### Schriftliche Aufgabe A
Beantworten Sie anhand des Textes über die Katalonien-Abstimmung folgende Fragen:
(i) Auf welchem Platz in Barcelona fand die größte Wahlfeier statt?
(ii) Wie hoch war die Beteiligung der Wahlberechtigten an der Abstimmung?
(iii) Wie viele Verletzte zählten die Krankenhäuser der nordöstlichen Region insgesamt?
### Schriftliche Aufgabe B
Geben Sie aus dem Text über die Katalonien-Abstimmung den Abschnitt von „Am Abend wurde“ bis einschließlich „als illegal erklärt.“ wortgetreu aus.

### Auszug aus der Quelle
::::

Die Katalonien-Abstimmung am Sonntag wurde überschattet von Polizeigewalt. Am Dienstag soll gestreikt werden.

Am Abend wurde auf vielen Plätzen in Katalonien gefeiert Foto: dpa

Barcelona taz | Überall in Katalonien verfolgten die Menschen am Sonntagabend die Auszählung der Stimmen über Großbildschirme, die auf vielen Plätzen aufgestellt waren. In der katalanischen Hauptstadt Barcelona fand die größte Wahlfeier statt – Tausende füllten die Plaça de Catalunya. „Hallo Republik“, „Hallo neuer Staat“ stand auf Transparenten.

Irgendwann nach Mitternacht veröffentlichte Jordi Turull, der Sprecher der katalanischen Autonomieregierung „Generalitat“, das Endergebnis. Das Madrider Verfassungsgericht hatte das Referendum im Vorfeld – auf Drängen der spanischen Zentralregierung – als illegal erklärt.

89,3 Prozent beantworteten die Frage, ob sie eine unabhängige Republik Katalonien wollen, mit „Ja“. 7,8 Prozent stimmten mit „Nein“, Der Rest waren leere und ungültige Stimmzettel. Insgesamt hatten sich 42,6 Prozent der Wahlberechtigten an der Abstimmung beteiligt. Die Wahl war durch massive Polizeieinsätze und strafrechtliche Verfolgung der Referendumsvorbereitungen seitens der Justiz erschwert worden.

„An diesem Tag der Hoffnung und des Leidens haben Kataloniens Bürger das Recht auf einen unabhängigen Staat in Form einer Republik erworben“, sagte Regionalpräsident Carles Puigdemont am Sonntagabend in einer im Fernsehen übertragenen Ansprache.

„Blutiger Sonntag“

Die Feierstimmung auf der Plaça de Catalunya war etwas getrübt. Den ganzen Tag über hatte es in Barcelona wie auch in anderen Städten brutale Polizeiübergriffe auf Wahllokale gegeben. Die Krankenhäuser der nordöstlichen Region zählten insgesamt 844 Verletzte, zwei davon schwer.

::::

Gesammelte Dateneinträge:
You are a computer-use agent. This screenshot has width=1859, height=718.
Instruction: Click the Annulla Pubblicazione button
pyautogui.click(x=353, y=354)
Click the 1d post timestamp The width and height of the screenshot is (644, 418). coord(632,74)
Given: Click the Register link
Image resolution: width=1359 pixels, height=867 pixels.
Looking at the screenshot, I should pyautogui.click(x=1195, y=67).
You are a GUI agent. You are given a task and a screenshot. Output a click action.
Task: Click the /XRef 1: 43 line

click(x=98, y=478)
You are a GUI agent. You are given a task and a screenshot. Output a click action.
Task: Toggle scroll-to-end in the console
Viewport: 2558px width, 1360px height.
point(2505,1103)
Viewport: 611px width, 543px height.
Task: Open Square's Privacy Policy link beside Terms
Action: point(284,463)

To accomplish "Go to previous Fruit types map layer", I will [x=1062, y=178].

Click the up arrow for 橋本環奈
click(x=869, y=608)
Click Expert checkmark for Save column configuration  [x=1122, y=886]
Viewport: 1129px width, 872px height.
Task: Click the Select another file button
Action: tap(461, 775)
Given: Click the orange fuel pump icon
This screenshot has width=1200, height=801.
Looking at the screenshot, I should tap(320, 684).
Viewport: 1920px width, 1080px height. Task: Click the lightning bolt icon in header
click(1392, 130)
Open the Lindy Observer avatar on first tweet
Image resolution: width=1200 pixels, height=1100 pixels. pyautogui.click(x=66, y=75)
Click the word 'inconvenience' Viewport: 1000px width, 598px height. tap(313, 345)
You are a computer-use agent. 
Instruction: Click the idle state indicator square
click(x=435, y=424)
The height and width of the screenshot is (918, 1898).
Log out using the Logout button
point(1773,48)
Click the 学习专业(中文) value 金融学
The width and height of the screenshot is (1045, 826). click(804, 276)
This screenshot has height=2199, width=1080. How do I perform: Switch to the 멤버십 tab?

::::

### Lösung der Aufgabe A
(i) Auf der Plaça de Catalunya.
(ii) 42,6 Prozent.
(iii) 844 Verletzte, zwei davon schwer.

### Lösung der Aufgabe B
Am Abend wurde auf vielen Plätzen in Katalonien gefeiert Foto: dpa

Barcelona taz | Überall in Katalonien verfolgten die Menschen am Sonntagabend die Auszählung der Stimmen über Großbildschirme, die auf vielen Plätzen aufgestellt waren. In der katalanischen Hauptstadt Barcelona fand die größte Wahlfeier statt – Tausende füllten die Plaça de Catalunya. „Hallo Republik“, „Hallo neuer Staat“ stand auf Transparenten.

Irgendwann nach Mitternacht veröffentlichte Jordi Turull, der Sprecher der katalanischen Autonomieregierung „Generalitat“, das Endergebnis. Das Madrider Verfassungsgericht hatte das Referendum im Vorfeld – auf Drängen der spanischen Zentralregierung – als illegal erklärt.